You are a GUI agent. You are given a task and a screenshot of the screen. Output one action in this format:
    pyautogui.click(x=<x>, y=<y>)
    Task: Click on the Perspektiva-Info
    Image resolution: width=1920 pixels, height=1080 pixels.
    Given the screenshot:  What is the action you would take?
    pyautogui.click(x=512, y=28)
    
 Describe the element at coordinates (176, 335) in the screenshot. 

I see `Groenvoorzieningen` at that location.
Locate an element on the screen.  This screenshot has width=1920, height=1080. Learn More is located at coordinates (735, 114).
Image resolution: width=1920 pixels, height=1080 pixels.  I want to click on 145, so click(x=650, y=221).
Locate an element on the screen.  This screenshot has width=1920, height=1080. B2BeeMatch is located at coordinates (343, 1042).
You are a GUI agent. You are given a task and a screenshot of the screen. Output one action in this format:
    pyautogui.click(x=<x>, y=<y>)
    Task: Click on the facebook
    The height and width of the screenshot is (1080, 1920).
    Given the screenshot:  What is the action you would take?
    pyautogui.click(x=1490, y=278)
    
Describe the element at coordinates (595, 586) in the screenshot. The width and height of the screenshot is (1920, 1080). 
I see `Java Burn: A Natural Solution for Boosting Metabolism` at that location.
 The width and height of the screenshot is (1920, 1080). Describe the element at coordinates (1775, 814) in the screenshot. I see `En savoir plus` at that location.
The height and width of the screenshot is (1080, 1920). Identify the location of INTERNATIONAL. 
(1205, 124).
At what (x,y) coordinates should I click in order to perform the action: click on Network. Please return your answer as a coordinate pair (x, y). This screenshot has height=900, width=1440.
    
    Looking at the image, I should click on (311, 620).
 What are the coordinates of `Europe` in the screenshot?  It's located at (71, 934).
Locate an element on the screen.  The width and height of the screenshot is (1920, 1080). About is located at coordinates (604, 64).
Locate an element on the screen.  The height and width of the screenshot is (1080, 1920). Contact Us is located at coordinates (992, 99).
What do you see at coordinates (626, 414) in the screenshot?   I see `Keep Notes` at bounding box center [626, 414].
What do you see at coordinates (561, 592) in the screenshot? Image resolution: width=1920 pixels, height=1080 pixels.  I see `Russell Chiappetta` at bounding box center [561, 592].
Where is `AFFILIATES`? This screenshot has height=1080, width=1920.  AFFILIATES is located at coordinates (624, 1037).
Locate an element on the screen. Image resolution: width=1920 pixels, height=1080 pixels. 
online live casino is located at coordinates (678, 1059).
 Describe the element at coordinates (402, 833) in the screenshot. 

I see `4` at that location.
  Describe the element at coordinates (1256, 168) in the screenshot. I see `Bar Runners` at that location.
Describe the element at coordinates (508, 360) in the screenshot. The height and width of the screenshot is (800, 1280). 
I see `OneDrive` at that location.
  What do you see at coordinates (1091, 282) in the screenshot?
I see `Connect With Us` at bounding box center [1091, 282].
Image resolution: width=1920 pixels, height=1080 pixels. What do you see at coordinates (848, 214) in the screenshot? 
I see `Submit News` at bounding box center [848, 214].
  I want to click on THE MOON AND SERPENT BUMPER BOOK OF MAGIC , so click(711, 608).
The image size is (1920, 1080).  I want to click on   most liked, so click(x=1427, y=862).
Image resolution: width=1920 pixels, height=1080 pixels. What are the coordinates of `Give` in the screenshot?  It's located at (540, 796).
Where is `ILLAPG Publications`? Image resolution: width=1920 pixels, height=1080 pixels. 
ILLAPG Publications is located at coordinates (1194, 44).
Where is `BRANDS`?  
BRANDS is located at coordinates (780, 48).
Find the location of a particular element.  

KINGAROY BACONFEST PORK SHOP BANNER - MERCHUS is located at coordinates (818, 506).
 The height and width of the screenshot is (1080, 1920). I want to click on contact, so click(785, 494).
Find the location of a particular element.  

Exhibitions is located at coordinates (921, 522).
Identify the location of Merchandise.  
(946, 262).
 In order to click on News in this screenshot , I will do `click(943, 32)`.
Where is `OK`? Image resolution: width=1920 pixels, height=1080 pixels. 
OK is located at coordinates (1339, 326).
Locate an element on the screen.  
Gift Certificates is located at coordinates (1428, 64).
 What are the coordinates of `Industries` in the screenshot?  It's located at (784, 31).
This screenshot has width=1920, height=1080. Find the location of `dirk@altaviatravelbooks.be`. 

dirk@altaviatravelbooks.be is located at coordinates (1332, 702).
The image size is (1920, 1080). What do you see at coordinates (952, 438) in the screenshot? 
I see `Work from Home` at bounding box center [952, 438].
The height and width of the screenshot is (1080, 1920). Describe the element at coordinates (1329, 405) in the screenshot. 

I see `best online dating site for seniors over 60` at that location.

## Tarefa solicitada
Copie todos os dados acima, linha por linha, sem nenhuma alteração.

## Tarefa concluída
You are a GUI agent. You are given a task and a screenshot of the screen. Output one action in this format:
    pyautogui.click(x=<x>, y=<y>)
    Task: Click on the Perspektiva-Info
    Image resolution: width=1920 pixels, height=1080 pixels.
    Given the screenshot:  What is the action you would take?
    pyautogui.click(x=512, y=28)
    
 Describe the element at coordinates (176, 335) in the screenshot. 

I see `Groenvoorzieningen` at that location.
Locate an element on the screen.  This screenshot has width=1920, height=1080. Learn More is located at coordinates (735, 114).
Image resolution: width=1920 pixels, height=1080 pixels.  I want to click on 145, so click(x=650, y=221).
Locate an element on the screen.  This screenshot has width=1920, height=1080. B2BeeMatch is located at coordinates (343, 1042).
You are a GUI agent. You are given a task and a screenshot of the screen. Output one action in this format:
    pyautogui.click(x=<x>, y=<y>)
    Task: Click on the facebook
    The height and width of the screenshot is (1080, 1920).
    Given the screenshot:  What is the action you would take?
    pyautogui.click(x=1490, y=278)
    
Describe the element at coordinates (595, 586) in the screenshot. The width and height of the screenshot is (1920, 1080). 
I see `Java Burn: A Natural Solution for Boosting Metabolism` at that location.
 The width and height of the screenshot is (1920, 1080). Describe the element at coordinates (1775, 814) in the screenshot. I see `En savoir plus` at that location.
The height and width of the screenshot is (1080, 1920). Identify the location of INTERNATIONAL. 
(1205, 124).
At what (x,y) coordinates should I click in order to perform the action: click on Network. Please return your answer as a coordinate pair (x, y). This screenshot has height=900, width=1440.
    
    Looking at the image, I should click on (311, 620).
 What are the coordinates of `Europe` in the screenshot?  It's located at (71, 934).
Locate an element on the screen.  The width and height of the screenshot is (1920, 1080). About is located at coordinates (604, 64).
Locate an element on the screen.  The height and width of the screenshot is (1080, 1920). Contact Us is located at coordinates (992, 99).
What do you see at coordinates (626, 414) in the screenshot?   I see `Keep Notes` at bounding box center [626, 414].
What do you see at coordinates (561, 592) in the screenshot? Image resolution: width=1920 pixels, height=1080 pixels.  I see `Russell Chiappetta` at bounding box center [561, 592].
Where is `AFFILIATES`? This screenshot has height=1080, width=1920.  AFFILIATES is located at coordinates (624, 1037).
Locate an element on the screen. Image resolution: width=1920 pixels, height=1080 pixels. 
online live casino is located at coordinates (678, 1059).
 Describe the element at coordinates (402, 833) in the screenshot. 

I see `4` at that location.
  Describe the element at coordinates (1256, 168) in the screenshot. I see `Bar Runners` at that location.
Describe the element at coordinates (508, 360) in the screenshot. The height and width of the screenshot is (800, 1280). 
I see `OneDrive` at that location.
  What do you see at coordinates (1091, 282) in the screenshot?
I see `Connect With Us` at bounding box center [1091, 282].
Image resolution: width=1920 pixels, height=1080 pixels. What do you see at coordinates (848, 214) in the screenshot? 
I see `Submit News` at bounding box center [848, 214].
  I want to click on THE MOON AND SERPENT BUMPER BOOK OF MAGIC , so click(711, 608).
The image size is (1920, 1080).  I want to click on   most liked, so click(x=1427, y=862).
Image resolution: width=1920 pixels, height=1080 pixels. What are the coordinates of `Give` in the screenshot?  It's located at (540, 796).
Where is `ILLAPG Publications`? Image resolution: width=1920 pixels, height=1080 pixels. 
ILLAPG Publications is located at coordinates (1194, 44).
Where is `BRANDS`?  
BRANDS is located at coordinates (780, 48).
Find the location of a particular element.  

KINGAROY BACONFEST PORK SHOP BANNER - MERCHUS is located at coordinates (818, 506).
 The height and width of the screenshot is (1080, 1920). I want to click on contact, so click(785, 494).
Find the location of a particular element.  

Exhibitions is located at coordinates (921, 522).
Identify the location of Merchandise.  
(946, 262).
 In order to click on News in this screenshot , I will do `click(943, 32)`.
Where is `OK`? Image resolution: width=1920 pixels, height=1080 pixels. 
OK is located at coordinates (1339, 326).
Locate an element on the screen.  
Gift Certificates is located at coordinates (1428, 64).
 What are the coordinates of `Industries` in the screenshot?  It's located at (784, 31).
This screenshot has width=1920, height=1080. Find the location of `dirk@altaviatravelbooks.be`. 

dirk@altaviatravelbooks.be is located at coordinates (1332, 702).
The image size is (1920, 1080). What do you see at coordinates (952, 438) in the screenshot? 
I see `Work from Home` at bounding box center [952, 438].
The height and width of the screenshot is (1080, 1920). Describe the element at coordinates (1329, 405) in the screenshot. 

I see `best online dating site for seniors over 60` at that location.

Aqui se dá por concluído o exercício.